Le decían que se había vuelto loco. En realidad, sucedió de pronto que los dolores del mundo le pesaron demasiado sobre los hombros. Comenzó llorando por los pétalos caídos de la orquídea en el jardín. Luego sintió como suyo el tiritar de esas pequeñas criaturas en las que nadie repara, a las que nadie pone atención. Podía sentir la preocupación de las palomas en el parque, buscando el alimento cotidiano. La angustia del perro dormido en un charco, a la mitad de la banqueta. La soledad de aquella gata, a quien le arrebataron sus gatitos para regalarlos. Fue inevitable que su corazón se vaciara de vida cuando veía a la anciana, pidiendo limosna para quién sabe qué operación. Era suya la sangría de los que esperaban turno para un transplante urgente en el Hospital Civil. Eran suyos los dolores de las madres que parían los muertos cotidianos en las noticias. Terminó sintiendo cómo sus piernas estallaban cuando un joven que repartía tarjetas pisó una mina personal en el campo de alguna república balcánica. En silencio sentía la oscuridad que sigue a la muerte de las estrellas. Entonces, las lágrimas que escurrían por sus mejillas todo el tiempo agotaron la humedad de su cuerpo. Al menos eso pensó él. Al verse al espejo, se vio a si mismo como una estatua de sal: así... sin el agua de la lágrima, pero con toda la amargura de la sal. Todo él un conglomerado níveo de granos de cristal. Y pensó que la vida era un torrente ominoso, un océano indómito ante el cual no podía hacerse frente. Sólo dejarse tomar. Sólo diluirse en la inmensidad de dolores que se concatenan en la interminable cadena de la humanidad. La última tarde se desató la tormenta, y él creyó que el estruendo del agua que caía era el final de todos los diques. Así, el único sentido de su existencia era salar la mar incontenible. Salió a la calle para recibir el aguacero. Y para su sorpresa, al sentir el agua correr por sus costados, descubrió una piel cálida y palpitante: la suya. Pensó que la vida, con sus dolores, era corriente de agua precisamente para limpiar la costra de sal que cada ser humano va juntando como resto de sus lágrimas. Pensó que tenía otra oportunidad para sentir, con la misma fuerza con que se había adherido a las penas de la noche, las alegrías de cada amanecer. Cuando giró la cabeza, libre ya de la costra salada que le envolvía, vio la luz que se le había revelado un momento antes. Diáfana, hermosa, se acercaba con rapidez.

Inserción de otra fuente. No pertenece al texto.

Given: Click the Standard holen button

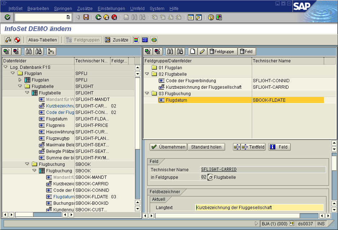Looking at the screenshot, I should tap(206, 147).
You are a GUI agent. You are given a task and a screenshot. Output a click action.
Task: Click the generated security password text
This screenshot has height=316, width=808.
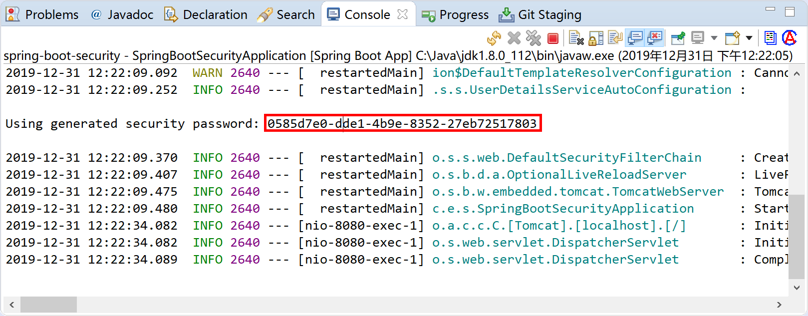pyautogui.click(x=402, y=123)
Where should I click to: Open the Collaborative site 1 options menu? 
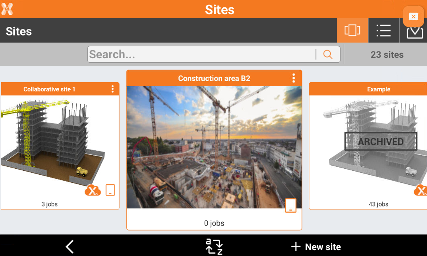[x=113, y=89]
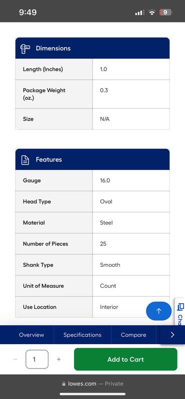Increase quantity with plus button
Image resolution: width=185 pixels, height=399 pixels.
[x=59, y=359]
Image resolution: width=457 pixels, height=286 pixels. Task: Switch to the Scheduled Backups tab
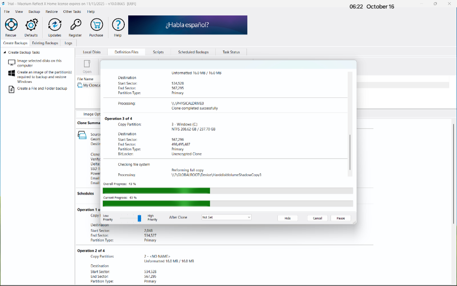coord(193,52)
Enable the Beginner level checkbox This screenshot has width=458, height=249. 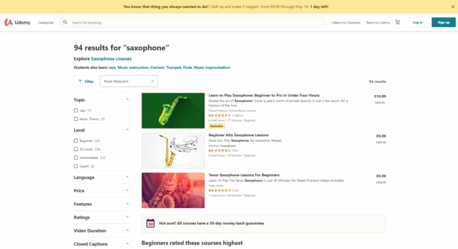[76, 141]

La gente, en torno a él, no podía explicarse el porqué de la sonrisa con que había recibido el impacto contundente del camión de materiales que lo embistió. Sonrisa que aún miraba la noche que se limpiaba de nubes cuando vinieron a ponerle una sábana sobre el cuerpo. Pero dicen que cuando el sol, a la mañana siguiente, secó el charco donde su cuerpo yació sin vida, apareció un pequeño banco de sal.
1 comentario:
¿qué debió de haber sentido el asfalto mientras se escocían las heridas de la silueta con el sudor de cada fragmento salado?
¿qué nuevo paisaje habrá habitado el vouyerista que fue testigo todo momento de la muerte trazada con el color del mar?
¿qué habra ocurrido con los minúsculos granos de sal que insinuaban su rendida silueta?
¿qué diáfana mujer, al besar con sus tibios y firmes pasos el camino tantas veces andado, habrá fragmentado más y más la silueta, posiblemente hasta hacerla desaparecer? ¿y si al despertar encontró dibujada en su sábana la silueta de sal que soñó abrazándolo con la fuerza de una eterna y luminosa noche de abrazo amoros? Puede ser.... también.